2. Use Context (Where & When)

  • Where: Used during on-the-go charging at public or society chargers. At home, at work
  • When: Before starting a trip (for planning), during travel (for locating stations), or while charging (to monitor status)

3. Key Features (What)

  • QR Scan + BLE Pairing
  • Station Finder with map-based location
  • Charging session tracking (start, pause, stop)
  • BLE-based device connection (simulated)
  • Payment summary and session history

4. UX Approach & Activities (How)

We treated this as a full UX design exercise:

UX ActivityPurpose
Empathy MappingDefined user needs, frustrations, and expectations
Card SortingRefined app’s content structure and hierarchy
User Task FlowsMapped out key steps (e.g., Locate → Connect → Charge)
WireframesBuilt mid/high-fidelity screens using Figma
Heuristic Eval.Reviewed designs for usability and accessibility gaps

All research and design decisions were validated internally through stakeholder feedback and secondary data.

UX Activities Performed

Empathy Mapping: To understand the emotional, cognitive, and behavioral patterns of EV users. This helped visualize what users say, think, do, and feel during a charging journey.

Empathy Map

Card Sorting: Conducted a closed card sorting exercise to evaluate how users would expect information to be grouped within the app’s navigation.

Digital Card Sorting

User Task Flow Diagram: Mapped out the “happy flow” charging journey (10 steps) from locating the charger to completing a session and viewing charging history.

User Task Flow

Heuristic Evaluation: Assessed comparable apps to identify common pain points and UI solutions.

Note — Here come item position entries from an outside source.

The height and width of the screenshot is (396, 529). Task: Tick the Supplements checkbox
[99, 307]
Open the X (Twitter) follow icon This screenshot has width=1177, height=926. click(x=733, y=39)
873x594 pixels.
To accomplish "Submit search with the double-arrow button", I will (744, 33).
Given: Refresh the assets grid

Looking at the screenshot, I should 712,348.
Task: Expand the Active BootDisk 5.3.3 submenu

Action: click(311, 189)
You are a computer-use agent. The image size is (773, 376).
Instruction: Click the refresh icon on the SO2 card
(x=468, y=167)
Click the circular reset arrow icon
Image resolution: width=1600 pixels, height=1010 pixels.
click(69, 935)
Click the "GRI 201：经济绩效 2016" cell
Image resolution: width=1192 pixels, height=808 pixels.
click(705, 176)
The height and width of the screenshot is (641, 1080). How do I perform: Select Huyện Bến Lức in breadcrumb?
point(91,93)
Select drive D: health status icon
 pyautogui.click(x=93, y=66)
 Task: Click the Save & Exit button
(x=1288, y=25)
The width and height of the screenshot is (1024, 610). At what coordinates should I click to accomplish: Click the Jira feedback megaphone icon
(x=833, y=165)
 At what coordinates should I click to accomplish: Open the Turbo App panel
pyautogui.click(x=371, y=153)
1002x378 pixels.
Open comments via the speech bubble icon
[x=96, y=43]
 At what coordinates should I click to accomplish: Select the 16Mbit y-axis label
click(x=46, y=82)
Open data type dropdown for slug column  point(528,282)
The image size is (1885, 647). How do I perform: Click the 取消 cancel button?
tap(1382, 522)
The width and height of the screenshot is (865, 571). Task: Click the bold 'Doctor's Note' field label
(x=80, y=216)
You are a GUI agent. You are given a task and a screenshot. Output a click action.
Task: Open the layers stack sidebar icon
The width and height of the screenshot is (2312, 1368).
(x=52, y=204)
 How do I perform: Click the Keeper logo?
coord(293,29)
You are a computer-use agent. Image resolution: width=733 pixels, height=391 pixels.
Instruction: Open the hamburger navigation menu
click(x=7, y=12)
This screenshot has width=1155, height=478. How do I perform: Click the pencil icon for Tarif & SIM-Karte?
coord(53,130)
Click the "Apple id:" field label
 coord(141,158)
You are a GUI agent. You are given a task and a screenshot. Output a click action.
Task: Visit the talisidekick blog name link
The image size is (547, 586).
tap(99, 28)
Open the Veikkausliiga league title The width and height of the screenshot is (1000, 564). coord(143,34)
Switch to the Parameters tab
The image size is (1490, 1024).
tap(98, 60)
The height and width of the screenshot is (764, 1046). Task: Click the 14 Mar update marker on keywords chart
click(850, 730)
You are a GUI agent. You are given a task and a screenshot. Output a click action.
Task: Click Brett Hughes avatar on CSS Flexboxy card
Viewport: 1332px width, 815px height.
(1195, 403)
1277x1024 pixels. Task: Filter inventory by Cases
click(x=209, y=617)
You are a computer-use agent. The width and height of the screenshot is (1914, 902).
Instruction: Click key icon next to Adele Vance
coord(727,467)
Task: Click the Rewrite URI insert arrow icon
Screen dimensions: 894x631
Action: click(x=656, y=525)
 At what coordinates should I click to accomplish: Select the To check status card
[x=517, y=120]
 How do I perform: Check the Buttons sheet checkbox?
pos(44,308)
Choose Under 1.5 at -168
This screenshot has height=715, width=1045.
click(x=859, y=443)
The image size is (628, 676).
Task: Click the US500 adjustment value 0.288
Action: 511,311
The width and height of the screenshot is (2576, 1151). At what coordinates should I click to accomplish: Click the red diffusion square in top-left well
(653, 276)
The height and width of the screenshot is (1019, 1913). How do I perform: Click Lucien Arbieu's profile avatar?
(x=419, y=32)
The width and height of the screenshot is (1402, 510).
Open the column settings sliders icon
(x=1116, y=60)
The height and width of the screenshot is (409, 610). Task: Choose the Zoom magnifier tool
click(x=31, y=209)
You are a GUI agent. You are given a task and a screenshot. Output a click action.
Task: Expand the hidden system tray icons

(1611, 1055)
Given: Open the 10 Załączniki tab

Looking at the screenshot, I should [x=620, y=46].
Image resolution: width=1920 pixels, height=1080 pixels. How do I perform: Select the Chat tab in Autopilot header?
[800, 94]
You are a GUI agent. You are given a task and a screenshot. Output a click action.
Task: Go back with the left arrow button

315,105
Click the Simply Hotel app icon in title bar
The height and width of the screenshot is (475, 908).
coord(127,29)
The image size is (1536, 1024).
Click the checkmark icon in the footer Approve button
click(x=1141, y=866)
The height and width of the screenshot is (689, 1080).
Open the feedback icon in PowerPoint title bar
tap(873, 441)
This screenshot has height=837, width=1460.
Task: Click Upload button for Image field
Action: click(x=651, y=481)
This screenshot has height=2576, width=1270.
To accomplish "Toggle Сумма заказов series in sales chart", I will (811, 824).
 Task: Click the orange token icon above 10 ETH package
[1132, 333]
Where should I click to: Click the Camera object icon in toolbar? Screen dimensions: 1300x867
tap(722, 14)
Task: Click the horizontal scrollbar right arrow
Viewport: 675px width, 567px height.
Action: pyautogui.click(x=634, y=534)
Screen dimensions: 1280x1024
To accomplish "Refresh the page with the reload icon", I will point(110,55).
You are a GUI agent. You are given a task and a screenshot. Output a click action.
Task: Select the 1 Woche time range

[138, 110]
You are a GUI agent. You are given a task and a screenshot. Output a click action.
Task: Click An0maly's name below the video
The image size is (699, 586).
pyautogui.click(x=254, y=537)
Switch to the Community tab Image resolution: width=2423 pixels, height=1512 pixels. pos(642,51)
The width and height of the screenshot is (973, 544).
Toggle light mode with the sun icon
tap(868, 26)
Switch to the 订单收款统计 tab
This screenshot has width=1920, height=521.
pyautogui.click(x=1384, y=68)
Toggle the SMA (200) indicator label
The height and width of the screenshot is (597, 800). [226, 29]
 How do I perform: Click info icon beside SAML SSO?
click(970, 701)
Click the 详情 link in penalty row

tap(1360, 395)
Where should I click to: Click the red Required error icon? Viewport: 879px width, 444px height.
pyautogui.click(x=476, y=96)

Wireframes & Interactive Prototypes: Created mid-fidelity screens in Adobe XD, which focused on BLE pairing, start/stop charging, and real-time feedback.

Design Documentation: Articulated UI behavior aligned with BLE technical constraints, including fallback UI states in case of disconnects or mobile issues.

Screens from App

Key Assumptions

  • No error scenarios or edge cases (e.g., charger unavailable) were addressed in this PoC
  • BLE charging simulation was theoretical
  • Real-time backend integrations were out of scope

Measure Success (How)

  • BLE pairing success rate – Charging completion rate – Session update reliability – Invoice accuracy
  • Test user feedback and bug reports

Project Learnings

Designing under hypothetical conditions taught me how to define realistic user behaviours using SME insights and assumptions.

Even without direct user access, tools like empathy maps, card sorting, and journey flows helped create meaningful structure.

This project taught me how to balance assumptions with real business needs, sharpened my UX methodology, and improved my ability to translate technical constraints into intuitive design solutions.